Proposition. Let $(S, \mathcal{A}, \mu)$ be a probability space with $X \colon S \to \mathbb{R}$ a random variable. Then for any measurable real-valued function $\tau$ on $\mathbb{R}$, we have
$$ \int_S\tau(X(s)) \mathrm{d}\mu(s) = \int_{-\infty}^{\infty}\tau(x)\mathrm{d}\mu_X(x). $$

Next let's recall the the definition of a cdf.

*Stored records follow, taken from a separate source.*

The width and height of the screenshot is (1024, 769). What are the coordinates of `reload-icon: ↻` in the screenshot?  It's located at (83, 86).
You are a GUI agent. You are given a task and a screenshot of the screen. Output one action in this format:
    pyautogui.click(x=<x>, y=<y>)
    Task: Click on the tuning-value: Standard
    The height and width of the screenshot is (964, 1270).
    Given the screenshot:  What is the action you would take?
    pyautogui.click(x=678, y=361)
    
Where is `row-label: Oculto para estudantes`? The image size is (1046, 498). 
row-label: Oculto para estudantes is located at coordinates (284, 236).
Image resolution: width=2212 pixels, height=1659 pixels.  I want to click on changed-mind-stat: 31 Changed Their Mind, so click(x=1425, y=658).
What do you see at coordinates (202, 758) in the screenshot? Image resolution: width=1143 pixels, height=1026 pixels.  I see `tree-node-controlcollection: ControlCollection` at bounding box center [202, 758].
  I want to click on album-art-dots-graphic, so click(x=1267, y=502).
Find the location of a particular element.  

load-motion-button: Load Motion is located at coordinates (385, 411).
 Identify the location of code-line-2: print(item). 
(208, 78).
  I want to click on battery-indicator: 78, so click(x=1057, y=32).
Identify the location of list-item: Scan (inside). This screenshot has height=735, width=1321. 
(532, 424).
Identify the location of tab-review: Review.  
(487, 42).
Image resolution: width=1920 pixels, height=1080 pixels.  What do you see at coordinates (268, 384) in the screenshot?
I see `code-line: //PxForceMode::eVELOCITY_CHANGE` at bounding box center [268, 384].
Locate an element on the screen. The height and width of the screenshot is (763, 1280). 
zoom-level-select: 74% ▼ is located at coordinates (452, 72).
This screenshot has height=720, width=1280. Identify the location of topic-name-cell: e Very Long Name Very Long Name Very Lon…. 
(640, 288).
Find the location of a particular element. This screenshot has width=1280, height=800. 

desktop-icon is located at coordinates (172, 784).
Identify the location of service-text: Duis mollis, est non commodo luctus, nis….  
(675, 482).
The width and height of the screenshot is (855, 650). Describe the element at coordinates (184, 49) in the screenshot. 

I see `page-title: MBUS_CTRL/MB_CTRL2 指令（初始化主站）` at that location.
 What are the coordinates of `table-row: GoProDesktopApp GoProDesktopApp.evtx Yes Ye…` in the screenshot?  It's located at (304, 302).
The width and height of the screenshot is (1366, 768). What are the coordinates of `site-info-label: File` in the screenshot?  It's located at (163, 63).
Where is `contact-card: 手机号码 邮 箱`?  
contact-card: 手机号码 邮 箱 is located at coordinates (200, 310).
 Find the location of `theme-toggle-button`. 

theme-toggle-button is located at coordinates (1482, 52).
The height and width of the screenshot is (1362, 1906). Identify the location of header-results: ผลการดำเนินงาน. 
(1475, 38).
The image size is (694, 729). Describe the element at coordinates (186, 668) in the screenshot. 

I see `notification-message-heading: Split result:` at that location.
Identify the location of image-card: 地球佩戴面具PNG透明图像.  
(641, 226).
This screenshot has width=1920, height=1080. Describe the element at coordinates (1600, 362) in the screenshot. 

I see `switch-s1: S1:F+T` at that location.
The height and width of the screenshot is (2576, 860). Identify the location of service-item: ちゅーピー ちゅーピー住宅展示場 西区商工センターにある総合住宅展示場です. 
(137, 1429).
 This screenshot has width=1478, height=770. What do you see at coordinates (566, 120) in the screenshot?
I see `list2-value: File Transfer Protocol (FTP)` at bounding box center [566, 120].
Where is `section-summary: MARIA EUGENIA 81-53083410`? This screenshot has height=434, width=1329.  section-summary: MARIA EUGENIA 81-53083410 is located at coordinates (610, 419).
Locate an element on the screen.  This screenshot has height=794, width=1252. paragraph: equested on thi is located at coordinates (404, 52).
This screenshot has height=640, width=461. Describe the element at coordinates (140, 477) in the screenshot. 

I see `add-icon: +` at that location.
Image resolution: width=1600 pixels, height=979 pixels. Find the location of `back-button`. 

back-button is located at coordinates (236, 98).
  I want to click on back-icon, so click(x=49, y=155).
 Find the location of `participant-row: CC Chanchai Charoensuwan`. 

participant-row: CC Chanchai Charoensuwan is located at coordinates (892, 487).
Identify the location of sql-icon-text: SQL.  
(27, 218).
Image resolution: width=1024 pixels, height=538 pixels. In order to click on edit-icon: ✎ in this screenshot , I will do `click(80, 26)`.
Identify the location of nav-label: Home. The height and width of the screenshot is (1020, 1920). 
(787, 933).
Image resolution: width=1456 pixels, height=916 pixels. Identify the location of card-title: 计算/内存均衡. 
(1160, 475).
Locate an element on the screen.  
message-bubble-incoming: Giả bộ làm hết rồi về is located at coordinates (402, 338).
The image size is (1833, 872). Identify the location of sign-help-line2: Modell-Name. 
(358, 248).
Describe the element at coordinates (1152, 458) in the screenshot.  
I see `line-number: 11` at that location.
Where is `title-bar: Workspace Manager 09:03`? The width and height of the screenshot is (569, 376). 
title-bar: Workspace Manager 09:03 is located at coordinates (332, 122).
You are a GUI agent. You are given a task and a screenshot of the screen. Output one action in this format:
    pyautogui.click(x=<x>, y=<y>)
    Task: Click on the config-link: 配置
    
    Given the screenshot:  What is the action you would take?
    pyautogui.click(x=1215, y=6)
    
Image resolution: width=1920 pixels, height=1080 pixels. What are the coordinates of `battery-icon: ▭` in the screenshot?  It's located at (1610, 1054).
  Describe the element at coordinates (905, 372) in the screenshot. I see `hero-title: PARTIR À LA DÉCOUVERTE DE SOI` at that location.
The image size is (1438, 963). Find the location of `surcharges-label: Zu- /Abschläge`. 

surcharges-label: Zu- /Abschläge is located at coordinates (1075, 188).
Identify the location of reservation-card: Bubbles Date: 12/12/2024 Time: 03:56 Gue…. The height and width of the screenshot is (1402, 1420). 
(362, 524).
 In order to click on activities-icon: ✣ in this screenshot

Definition. A function $F \colon \mathbb{R} \to [0,1]$ is called a cumulative distribution function or cdf if it satisfies the following:
  1. $\lim_{t \to +\infty}F(t) = 1$,
  2. $\lim_{t \to -\infty}F(t) = 0$,
  3. $F$ is non-decreasing, and
  4. $F$ is right continuous. That is $ \lim_{t \to a^{+}} F(t) = F(a).$

For every cdf $F$, we can create a probability measure on $\mathbb{R}$ by setting a measure on the half-open intervals $\left(a,b\right] \mapsto F(b) - F(a)$ and extending this measure via the Carathéodory's extension theorem. This is essential the Lebesgue-Stieltjes construction.

Proposition. Probability measure on $\mathbb{R}$ are in one-to-one correspondence with cdfs. More specifically we can describe the bijection. For a cdf $F$, we have the probability measure
$$ \mu_F(A) = \int_A\mathrm{d}F, $$
where the right side is the Lebesgue-Stieltjes integral with respect to $F$. And for a probability measure $\mu$, we take $F$ to be $F(t) = \mu(\{x \in \mathbb{R} \vert x < t\})$.

Lastly, there is a convenient way to show when a probability density function exists.

Theorem (Radon-Nikodym). Suppose that $\mu$ is a probability measure on $\mathbb{R}$ that is absolutely continuous. Then there exists a function $f \colon \mathbb{R} \to [0, \infty)$ such that for any $A \in \mathcal{B}$, we have
$$ \mu(A) = \int_Af(t)\mathrm{d}t. $$

References

  1. Patrick Billingsley. Probability and Measure. Wiley-Interscience, third edition, 1995.
  2. David Vernon Widder. The Laplace Transform. Dover, 2010.